Now that we know some of the key characteristics of an effective press release, let’s put them together. Consider the following three parts as a rough press release template.


Like any writing, a press release begins with an introduction. Here, your goal is to grab the attention of your audience and hold it there.

That means that the first few sentences are the most important. Communicate to your audience exactly what the issue is here. You may also want to give whatever your solution is in the introduction as well.

Since some readers fail to read past the beginning, packing as much information into the start can make sure no one walks away without the needed knowledge. This is a good place for statistics to go to draw in a reader’s attention.


The body is where the bulk of your press release will be. Here is where you’ll be putting all of the most important information.

It’s strongly recommended to ensure that you use a quote or two in this section. Quotes give the audience something to take away, as well as giving more authority to what you’re saying.


The conclusion should be a summary of what you’ve said in your press release. It’s important that you only summarize here – don’t present any new information in your conclusion.

It’s a good idea to end what your actions for the future will be. Congratulation to those that may deserve it in context is also a strong ending.

Contact details should also be placed here. This lets the audience immediately follow up on your call to action. Additionally, it helps make sure they know that you’re serious about communication.

Press Release Template

If you’re struggling, consider looking up a press release template. This will handle the formatting for you while you plug the important information in where it belongs. For a simple template, consider the following list:

  1. The snappy headline to grab attention.
  2. Introduction to draw in the audience.
  3. Transition to the body, presenting the bulk of information.
  4. Provide sources and quotes to establish authority and convey information.
  5. Convey the most important, essential takeaways.
  6. End body on less important but still relevant information.
  7. Conclude, contact info, call to action.
  8. “Boiler Plate” for your audience.

This is roughly the template that all press releases will follow. You may have been caught off guard by the “boilerplate” at the bottom.

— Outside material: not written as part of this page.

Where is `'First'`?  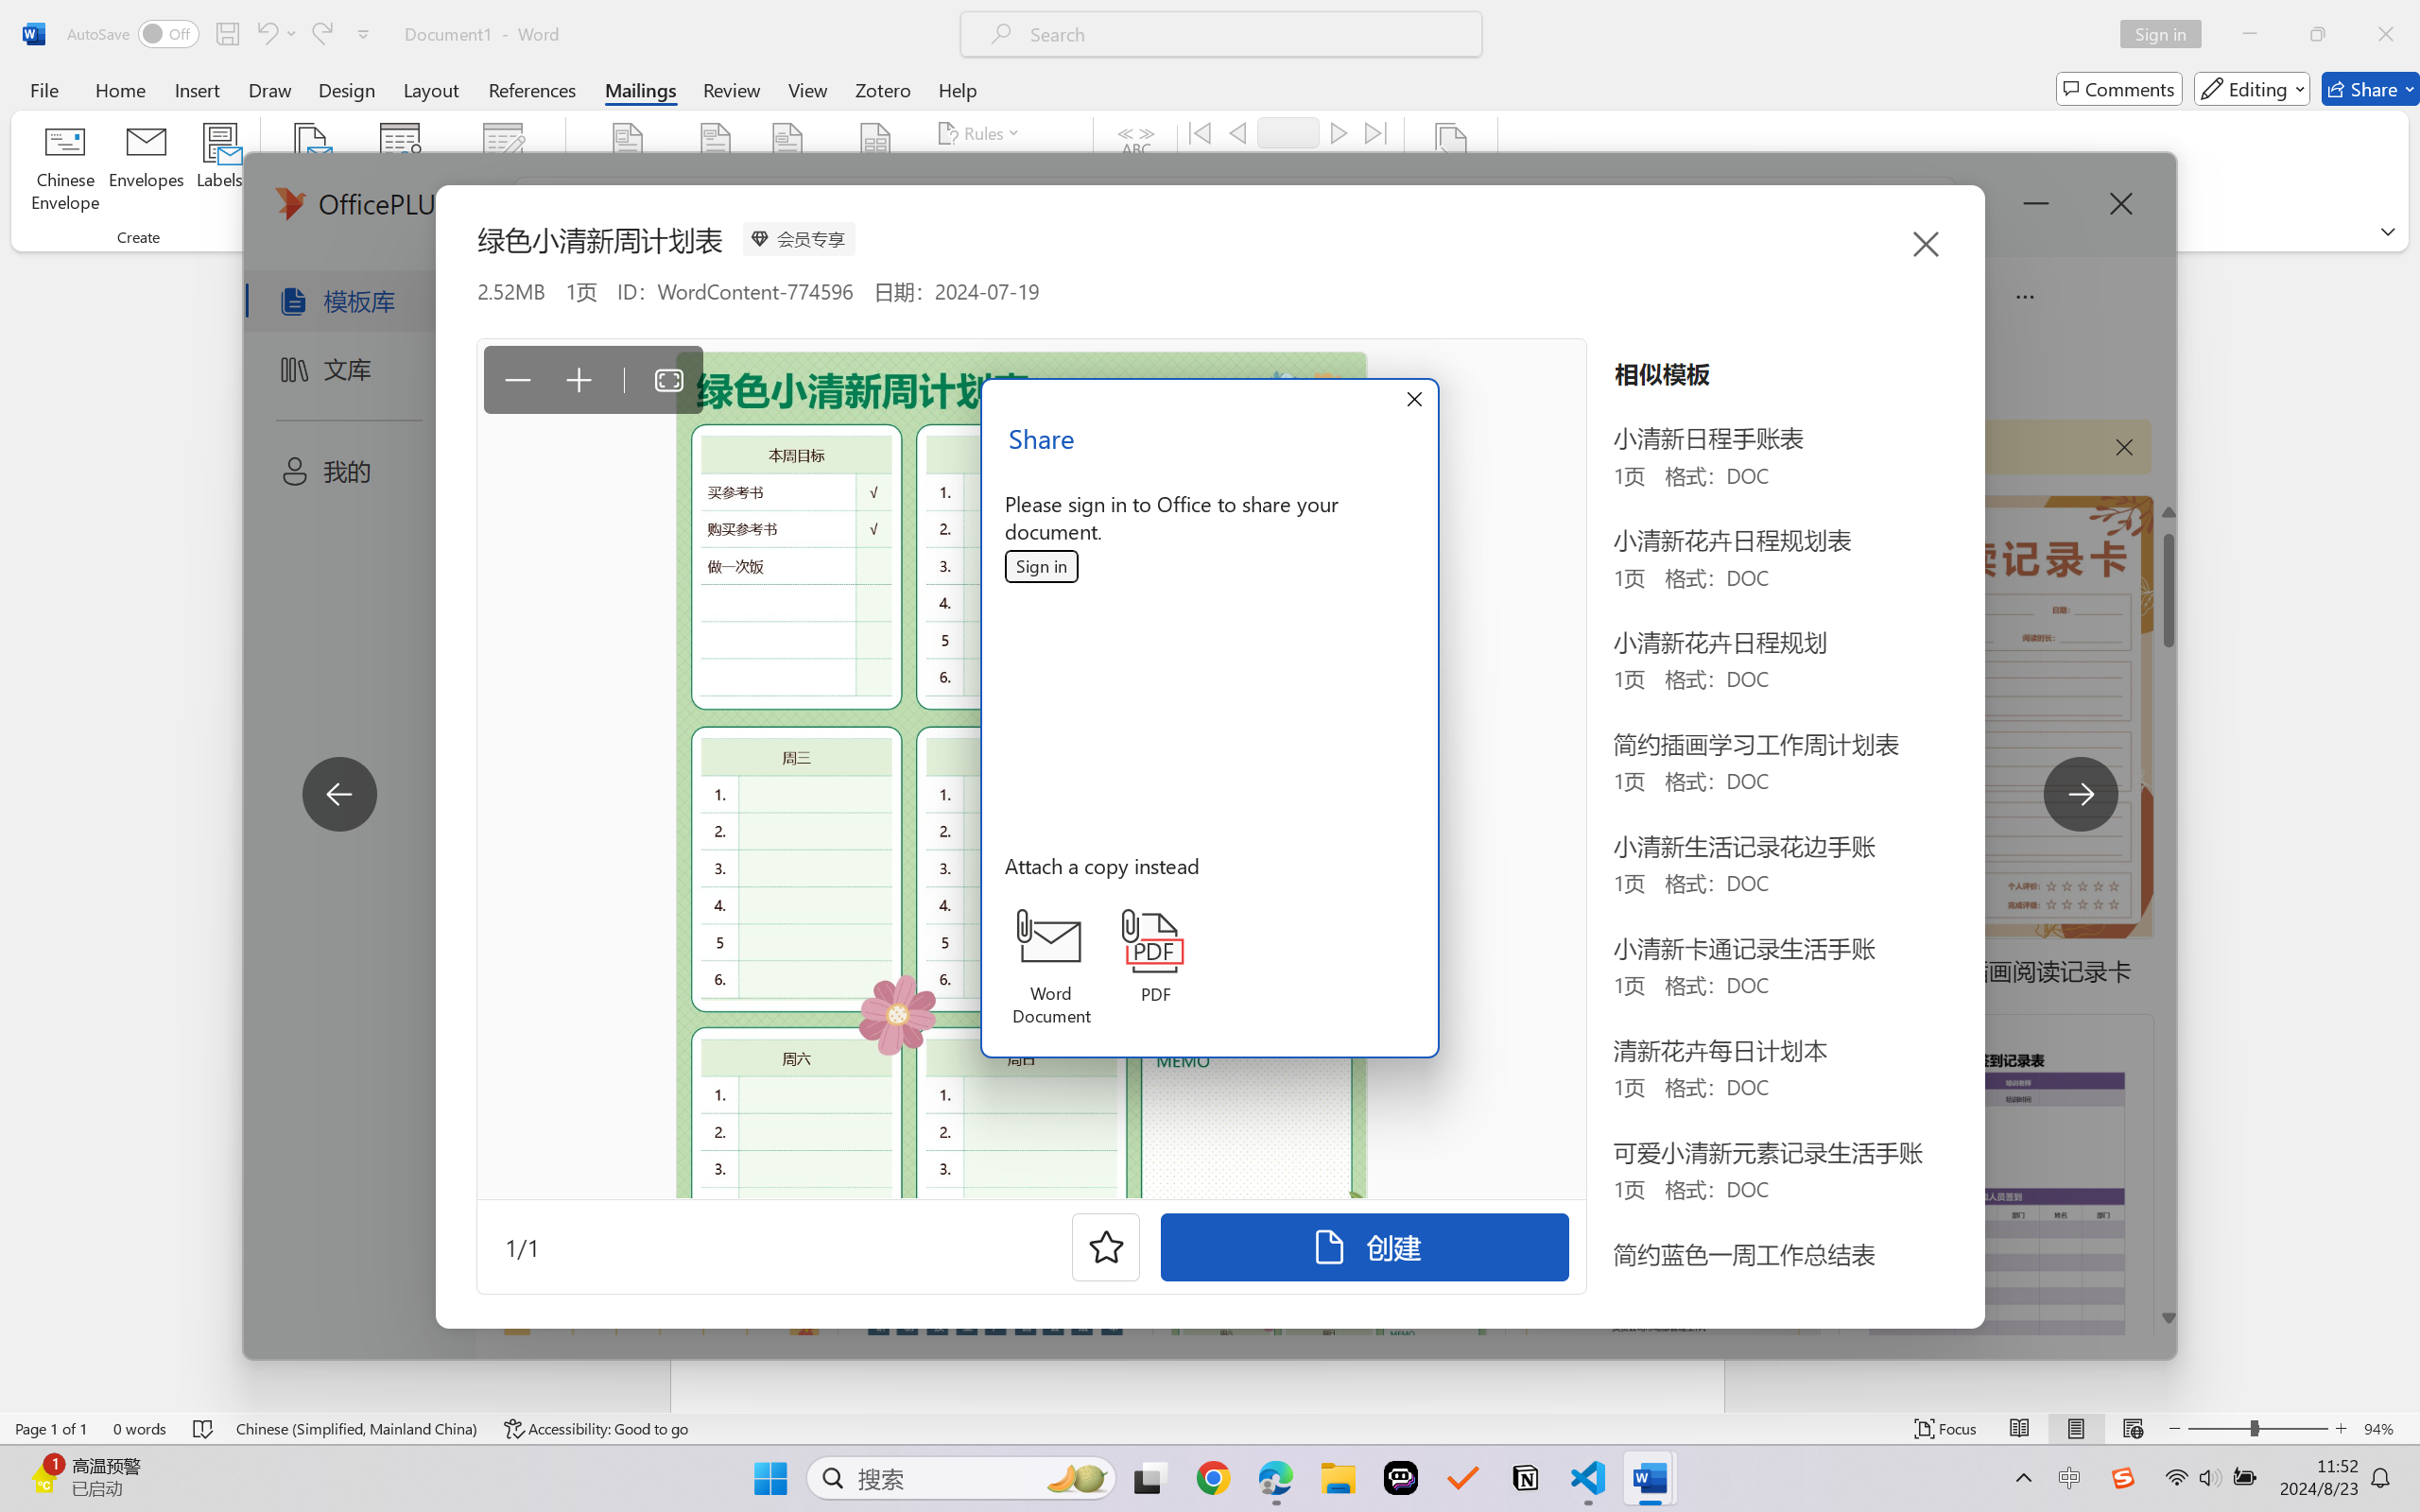
'First' is located at coordinates (1200, 131).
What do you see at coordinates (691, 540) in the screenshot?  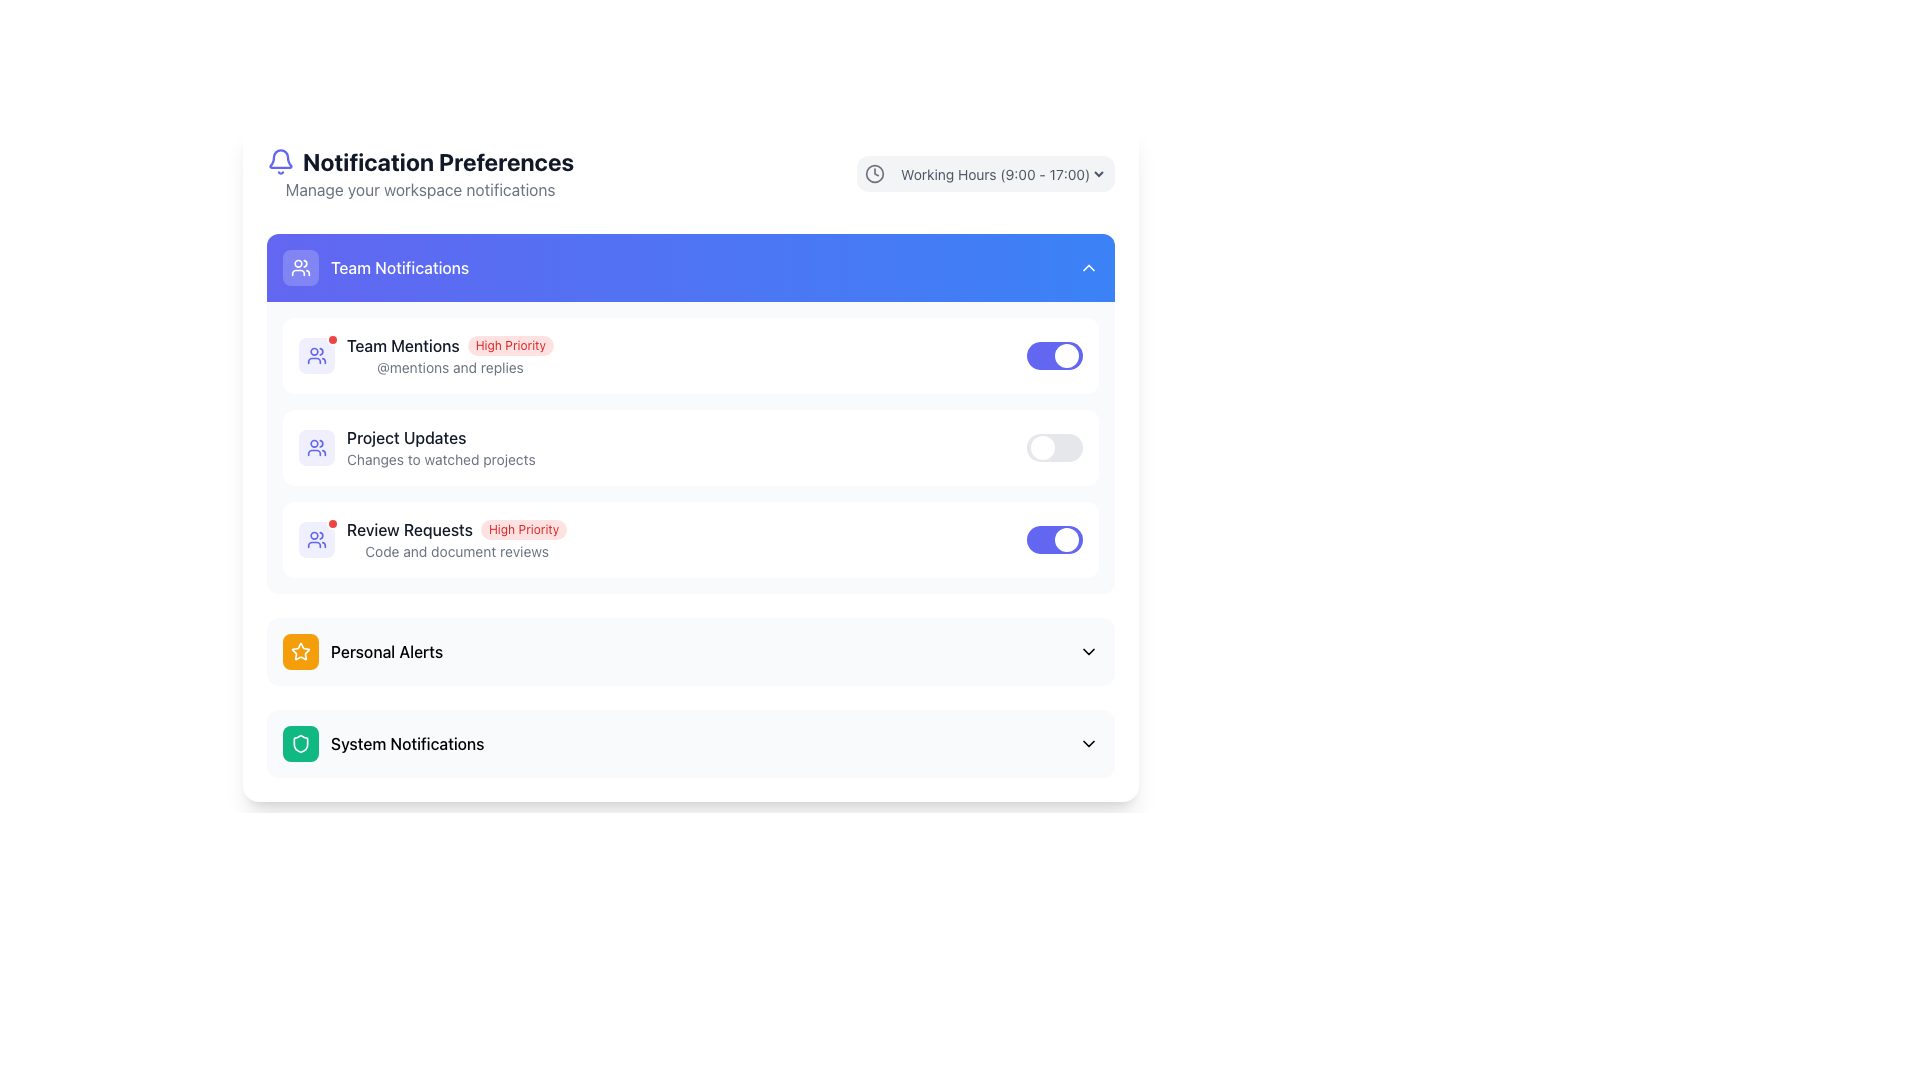 I see `the 'Review Requests' notification entry with a purple toggle switch, which is the third item under the 'Team Notifications' section` at bounding box center [691, 540].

The boilerplate is called so because it’s the foundation that balances everything above it. A boilerplate is essentially your business card. Use this section to give your audience any additional information about you as a company or entity that they may need.

Double Check and Send

A press release can feel daunting, but it’s easier than you expect once you get the hang of it. Do your best to follow press release templates until you feel you can write press releases confidently. Above all, make sure to double-check and proofread everything before you send it.